§ SOURCE
Bad science evolves

Richard McElreath and I wrote a paper about how incentives to publish can create conditions for the cultural evolution of low-quality research methods. It’s called The Natural Selection of Bad Science (coming soon to an open access journal near you), and it’s already gotten a few write-ups, for which I’m grateful. I mention this because the Society for Personality and Social Psychology (SPSP)’s Character and Context blog asked me to write a post about the paper, which I did. Check it out.

Bad Science Evolves. Stopping It Means Changing Institutional Selection Pressures.

A Theoretical Lens for the Reproducibility Project

Recently, the Open Science Collaboration, a team of over 250 scientists organized by the Center for Open Science, published the results of their Reproducibility Project: Psychology, in which 100 highly visible social psychology studies were replicated. The headline result is that almost two-thirds of the studies failed to find “statistically significant” results. By the standards of the field’s traditional criteria, this means that most of the published studies failed to replicate. The study has been making waves all over the place, and rightly so. This paper represents a tremendous amount of work that inarguably improves what we know and how we think about psychological research, perhaps all scientific research.

Knowing exactly what to make of all this is tricky, however. A number of media outlets cry “Most psychological research is wrong! It’s all bunk!” This is overblown, but it raises the question: what does it all mean? Several excellent scientists have already made valuable contributions to this discussion (notably Michael Frank, Daniel Lakens, Alexander Etz, Lisa Feldman Barrett). Here I add my own.

I am not an experimental psychologist – even though I started my graduate school career doing psychophysics, then animal behavior. I work primarily as a modeler. Last year, Richard McElreath and I developed a mathematical model of scientific discovery. Our goal was to tackle several questions related to replication, publication bias, and the evidential value of scientific results, given that (a) many (perhaps most) novel hypotheses are false, (b) some false positives are inevitable, and (c) some results are more likely to be published than others (there are, of course, other assumptions, but these are the most relevant ones in the context of this post). It is a happy coincidence that our paper was published the day before the Reproducibility Project paper. More so because our model provides a theoretical lens through which to view their results.

§ EXERCISE REQUIREMENTS
1. In the post about bad science, how many social psychology studies did the Reproducibility Project: Psychology replicate?
2. Reproduce word for word the passage of the post about bad science between "Richard McElreath and I wrote" and "Check it out.", inclusive.
Rely only on the post about bad science to respond.

§ EXTRACTED DATA
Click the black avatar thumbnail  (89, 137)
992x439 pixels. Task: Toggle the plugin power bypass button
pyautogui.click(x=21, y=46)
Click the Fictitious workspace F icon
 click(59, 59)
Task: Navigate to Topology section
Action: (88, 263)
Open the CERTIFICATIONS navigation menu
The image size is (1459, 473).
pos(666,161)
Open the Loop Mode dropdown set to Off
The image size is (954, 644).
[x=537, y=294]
==
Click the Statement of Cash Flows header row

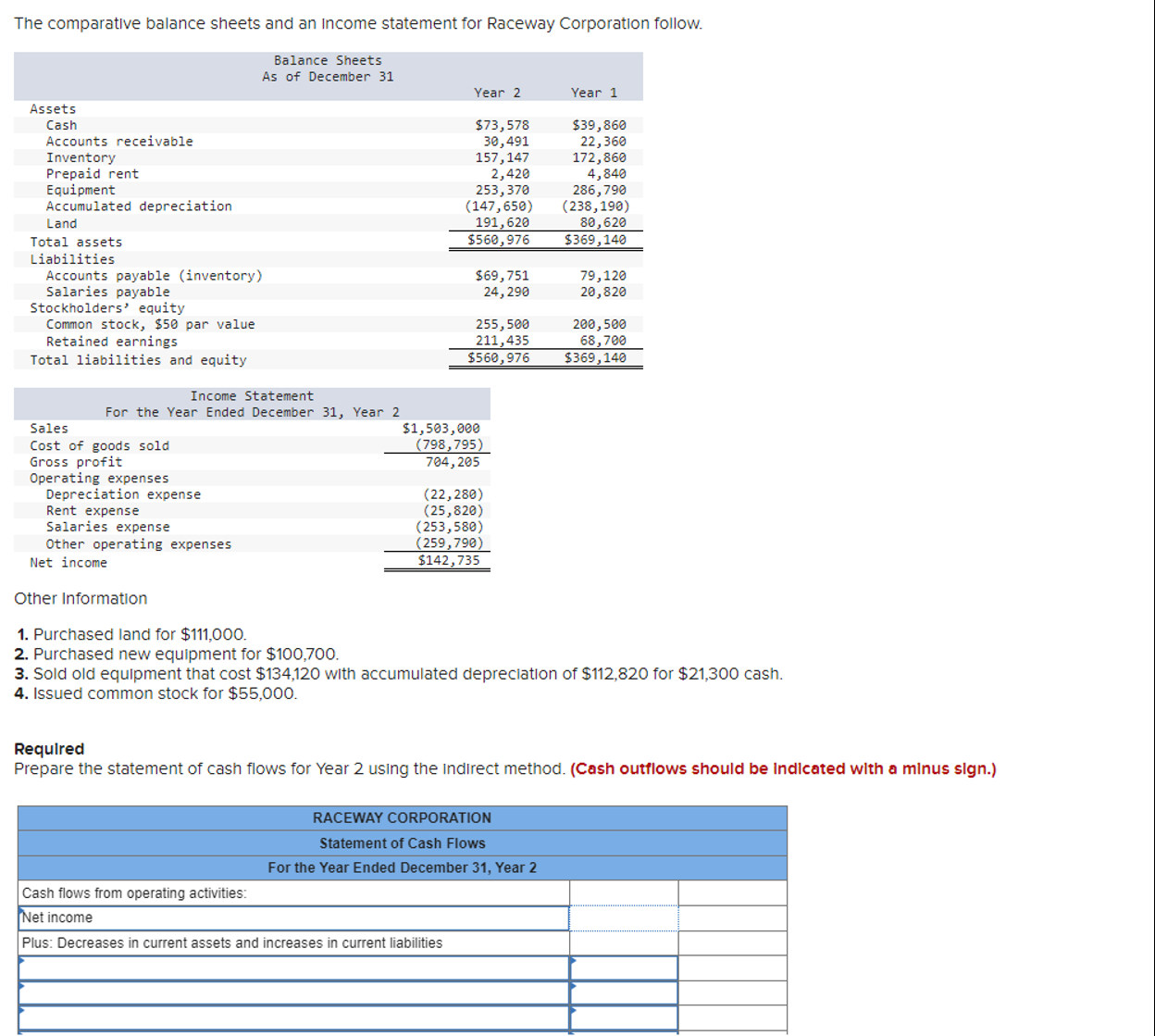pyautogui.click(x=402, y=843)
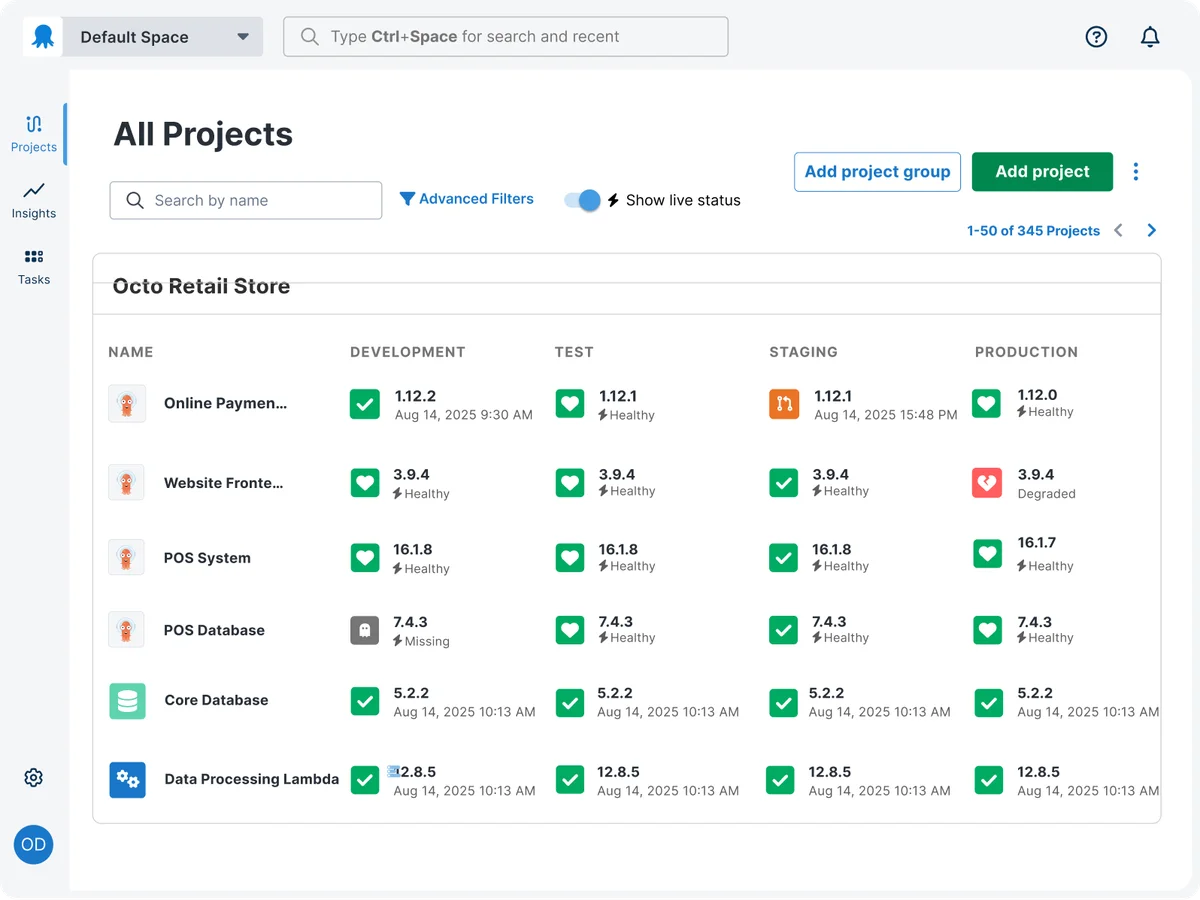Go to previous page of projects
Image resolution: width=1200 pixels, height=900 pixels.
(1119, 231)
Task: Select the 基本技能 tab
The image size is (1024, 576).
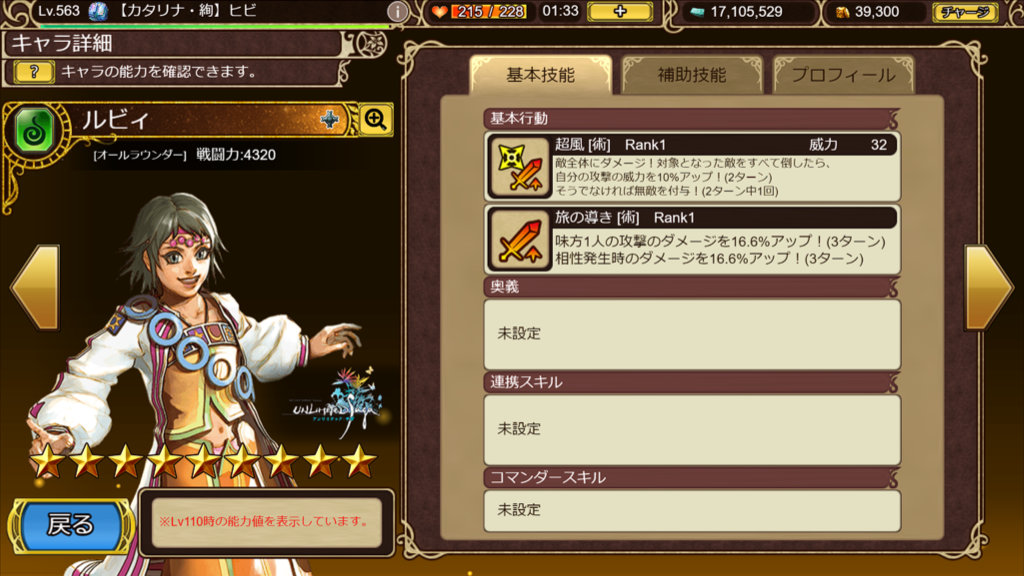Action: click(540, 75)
---
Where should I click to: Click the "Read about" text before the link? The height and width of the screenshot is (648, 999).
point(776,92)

§ RESPONSES TO THE EXERCISE
1. 100

2.
Richard McElreath and I wrote a paper about how incentives to publish can create conditions for the cultural evolution of low-quality research methods. It’s called The Natural Selection of Bad Science (coming soon to an open access journal near you), and it’s already gotten a few write-ups, for which I’m grateful. I mention this because the Society for Personality and Social Psychology (SPSP)’s Character and Context blog asked me to write a post about the paper, which I did. Check it out.